What Dread Hand? (19 page)

Read What Dread Hand? Online

Authors: Christianna Brand

‘For the time being,’ said the old man. The rabbit had poked its ears above the rim of the hat and he poked them down again. ‘You no doubt will equally recall that at the end of three weeks, James Dragon was arrested and duly came up for trial?’ Hand over hat, keeping the rabbit down, he gave his adversary a jab. ‘What do you suggest, sir, happened in the meantime?—to bring that change about.’

Inspector Cockrill considered, his splendid head bowed over a couple of walnuts which he was trying to crack together. ‘I can only suggest that what happened, sir, was that you went to the theatre.’

‘To the theatre?’

‘Well, to The Theatre,’ said Cockie. ‘To the Dragon Theatre. And there, for the second time, saw James Dragon play Othello.’

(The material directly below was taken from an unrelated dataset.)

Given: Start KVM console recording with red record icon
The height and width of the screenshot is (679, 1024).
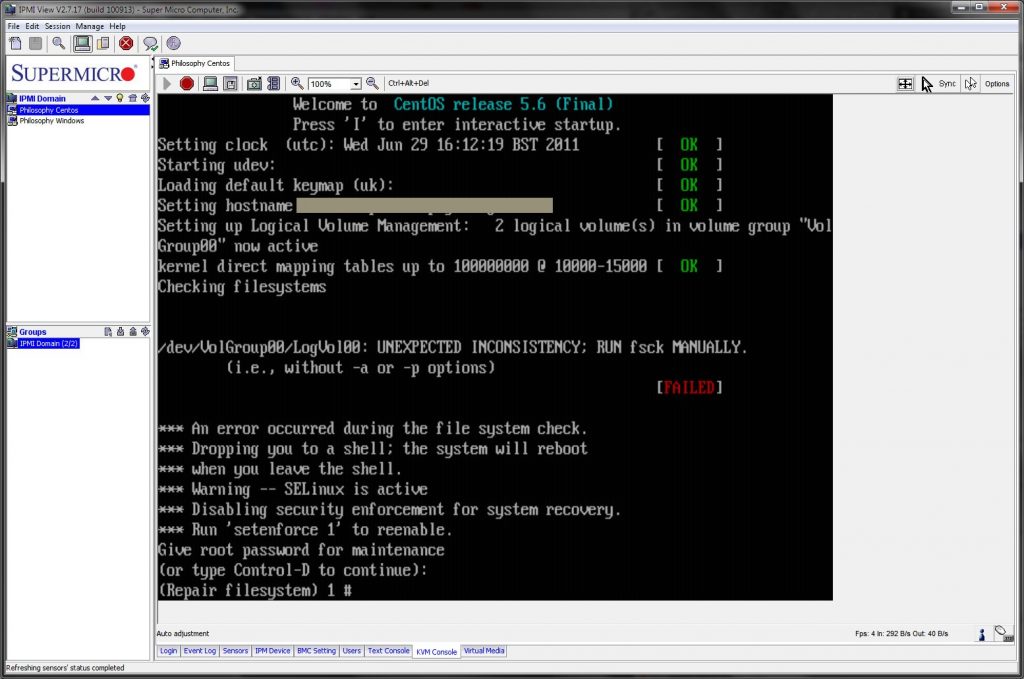Looking at the screenshot, I should 187,84.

‘A great performance. A great performance,’ said the old man, uneasily. The rabbit had poked his whole head over the brim of the hat and was winking at the audience.

‘Was it?’ said Cockie. ‘The first time you saw him—yes. But that second time? I mean, you were telling us that people all around you were saying how much he had aged.’ But he stopped. ‘I beg your pardon, sir: I keep forgetting that this is your story.’

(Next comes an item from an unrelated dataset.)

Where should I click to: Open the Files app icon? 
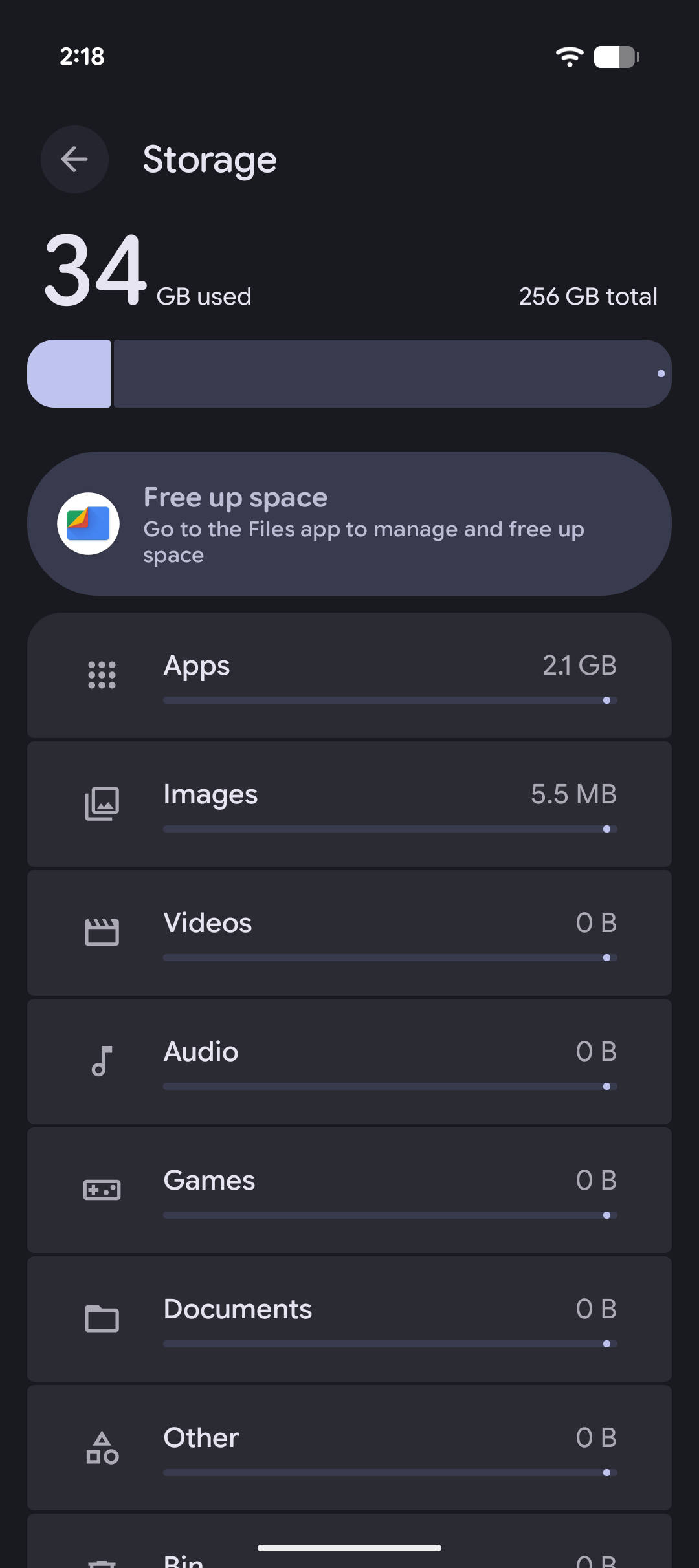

It had been the old man’s story—for years it had been his best story, the pet white rabbit out of the conjurer’s mystery hat; and now it was spoilt by the horrid little boy who knew how the tricks were done. ‘That’s all there is to it,’ he said sulkily. ‘She made this threat about exposing the prison sentence—as we learned later on. They all went back to their dressing-rooms and changed into every-day things. James Dragon, as soon as he was dressed, went round to his wife’s room. Five minutes later, he assembled his principals in the Green-room: Glenda Croy was dead and he bore across his face the mark where she had hit him, just before she died.

‘They were all in it together; with James Dragon, the company stood or fell. They agreed to protect him. They knew that from where he sat the door-keeper might well have seen the shadow-show on her dressing-room blinds, perhaps even the blow across the face. They knew that James Dragon must come under immediate suspicion; they knew that at all costs they must prevent anyone from seeing the mark of the blow. They could not estimate how long it would take for the mark to fade.

‘You know what they did. They scrambled back into costume again, they made up their faces—and beneath the thick greasepaint they buried the fatal mark. I arrived. There was nothing for it now but to play for time.

‘They played for time. They built up the story of the lover—who, in fact, eventually bore the burden of guilt, for as you know, no one was ever convicted: and he could never be disproved. But still only a few minutes had passed and now I was asking them to change back into day dress. James created a further delay in refusing to have his arms examined. Another few moments gone by. They gave the signal to the girl to go into her pre-arranged act.’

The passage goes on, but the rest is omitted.